Al mismo tiempo es de vital importancia tener una actitud de admiración y respaldo hacia su cónyuge. El elogio debe ser sincero y, la mayoría de las veces, específico: Felicitar a su esposa por la cena que preparó con tanto cariño y esmero, elogiar al marido por levantarse primero y preparar el café. Estas son palabras de consideración y agradecimiento que inspiran al otro y fomentan el amor dentro del matrimonio. Pensemos en esta palabra: «agradecimiento». Jamás olvido las expresiones reiteradas de gratitud y aprecio pronunciadas por mi madre. Esas palabras nos movían a todos a amarla y apreciarla más, y con seguridad contribuyeron mucho a la felicidad y estabilidad de la unión entre mis padres, que fue larga y llena de gozo.
Recuerde que especialmente en el matrimonio, debemos procurar que nuestra comunicación sea positiva. ¡No es positivo andar quejándose o criticando al otro!
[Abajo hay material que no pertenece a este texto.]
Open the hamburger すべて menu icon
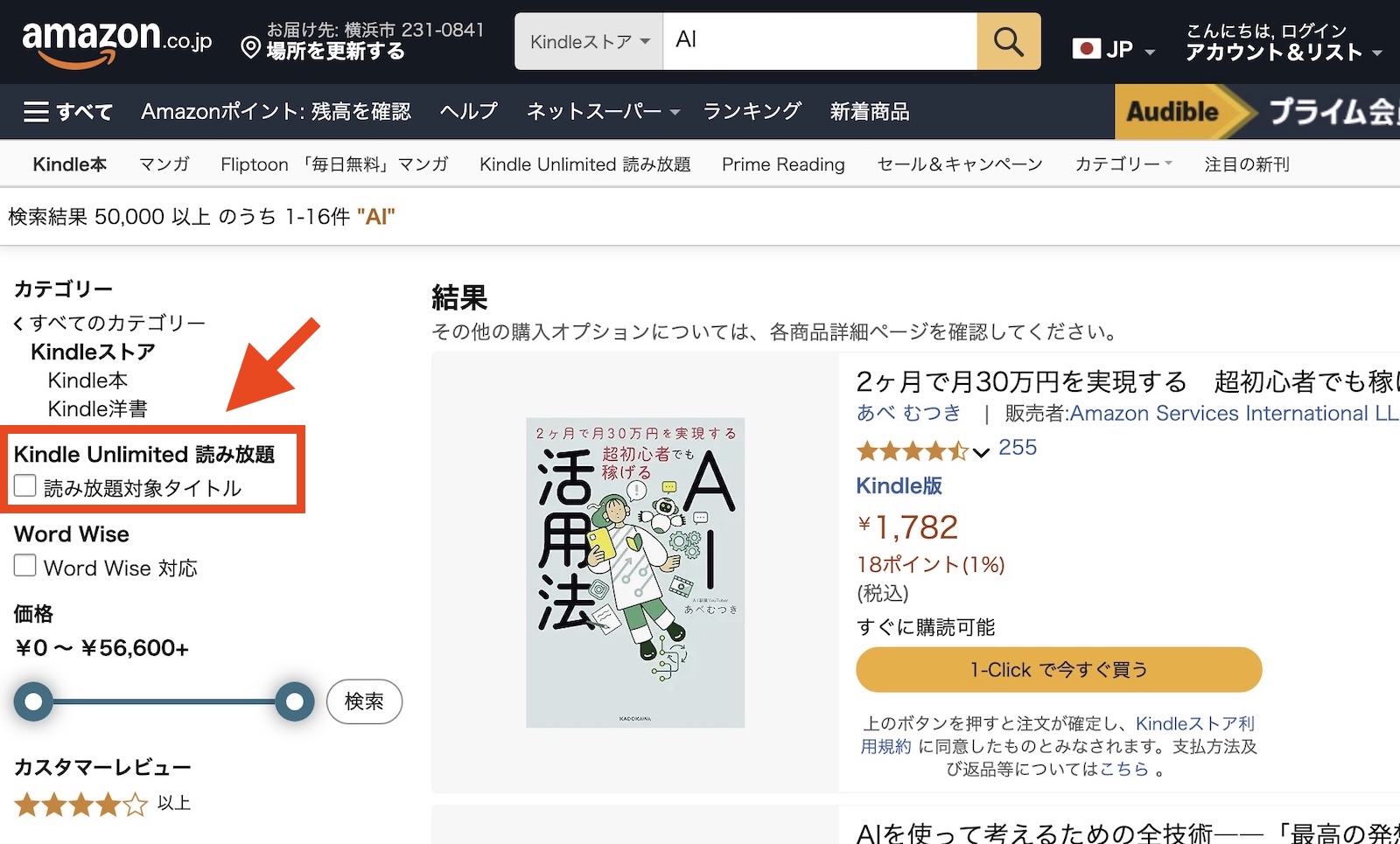Viewport: 1400px width, 844px height. click(36, 112)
Las afrentas y los reproches son destructivos para el matrimonio y hay que evitarlos a toda costa. ¡Es una verdadera idiotez que un hombre se la pase fustigando y corrigiendo a su esposa! ¿Acaso ella puede responder cariñosamente cuando el marido no hace sino condenarla y rebajarla? La Biblia dice muy claramente que la esposa hace igualmente mal si se la pasa quejándose o sermoneando a su esposo. «Mejor es vivir en un rincón del terrado que con mujer rencillosa en casa espaciosa» (Proverbios 21:9).
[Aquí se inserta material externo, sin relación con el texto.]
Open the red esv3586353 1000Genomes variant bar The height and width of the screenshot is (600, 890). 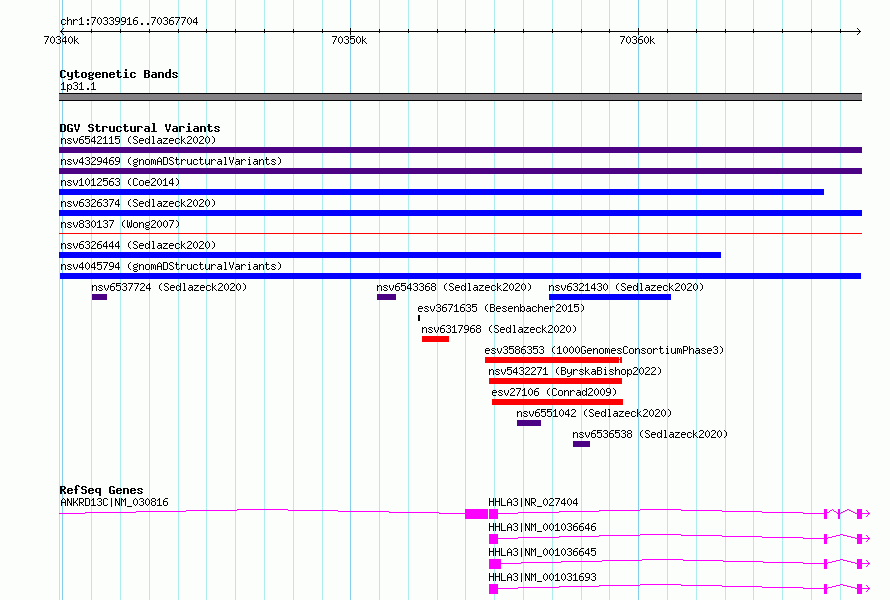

De nuevo, el intercambio cariñoso y positivo de información, así como los planes y sueños compartidos por los esposos, son la esencia de un matrimonio feliz. ¡Piénselo! Hasta Dios «comparte» sus esperanzas y planes con nosotros, ¡simples mortales! «Ya no os llamaré siervos, porque el siervo no sabe lo que hace su señor; pero os he llamado amigos, porque todas las cosas que oí de mi Padre, os las he dado a conocer» (Juan 15:15). Si el Cristo viviente tiene suficiente interés por nosotros como para compartir «todas las cosas» que oyó de su Padre, ¿cuánto más debemos estar dispuestos nosotros a abrirnos y exponer nuestras ideas y sueños con nuestro propio cónyuge?